───── TRECHO DA PÁGINA ─────

É de longa data a preocupação da doutrina processual com a efetividade dos processos executivos, talvez um dos maiores gargalhos do sistema jurisdicional brasileiro. Tanto pensando a execução de título extrajudicial como o judicial, conseguir obter um crédito ou um bem da vida junto ao devedor é quase uma missão impossível.
Conforme o último relatório “Justiça em Números 2021”, alusivo ao ano de 2020, o Judiciário apresentava um acervo de 75 milhões de processos pendentes de baixa, dos quais mais da metade (52,3%) se referia à fase de execução.
O maior problema da alta taxa de congestionamento na atualidade corresponde aos processos de execução fiscal, que representam 68% do estoque total dos processos executivos. Nos termos ainda do relatório, a razão pela qual estes feitos ainda continuam pendentes está atrelada à dificuldade de localização de patrimônio suficiente para a satisfação do crédito, sendo certo que “as dívidas chegam ao Judiciário após esgotados os meios de cobrança administrativos”.

───── DADOS ─────

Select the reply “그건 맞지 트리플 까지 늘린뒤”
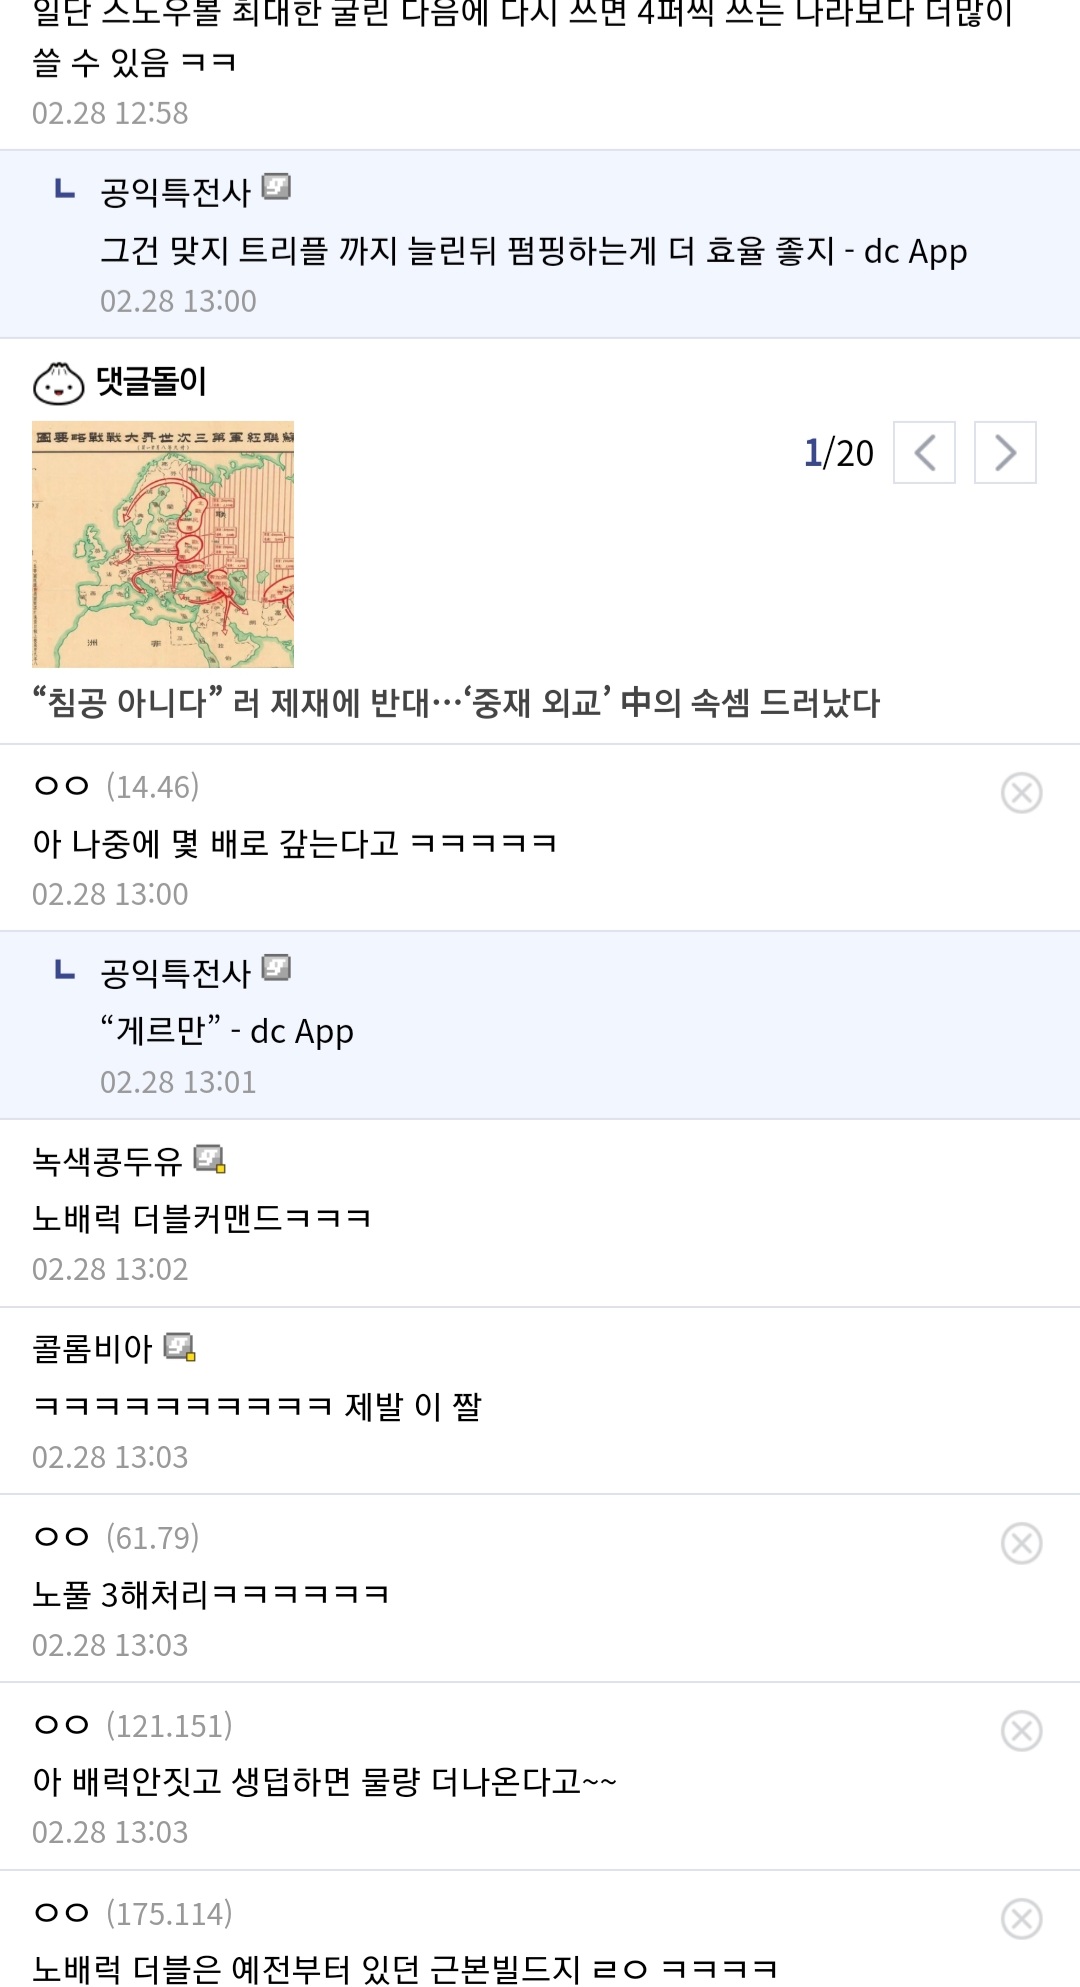 tap(533, 251)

─────

TAREFAS.
1 – Diga se cada afirmação abaixo está de acordo com o trecho da página, respondendo sim ou não e citando literalmente as palavras do trecho que decidem a questão. (a) Segundo o relatório, mais da metade dos processos pendentes de baixa se referia à fase de execução. (b) Os processos de execução fiscal representam 75% do estoque total dos processos executivos. (c) As dívidas chegam ao Judiciário antes de esgotados os meios de cobrança administrativos.
2 – Transcreva literalmente a parte do trecho da página que começa em "É de longa data" e segue até "uma missão impossível.".

RESPOSTAS.
1 –
(a) Sim: "dos quais mais da metade (52,3%) se referia à fase de execução".
(b) Não: "representam 68% do estoque total dos processos executivos".
(c) Não: "as dívidas chegam ao Judiciário após esgotados os meios de cobrança administrativos".

2 –
É de longa data a preocupação da doutrina processual com a efetividade dos processos executivos, talvez um dos maiores gargalhos do sistema jurisdicional brasileiro. Tanto pensando a execução de título extrajudicial como o judicial, conseguir obter um crédito ou um bem da vida junto ao devedor é quase uma missão impossível.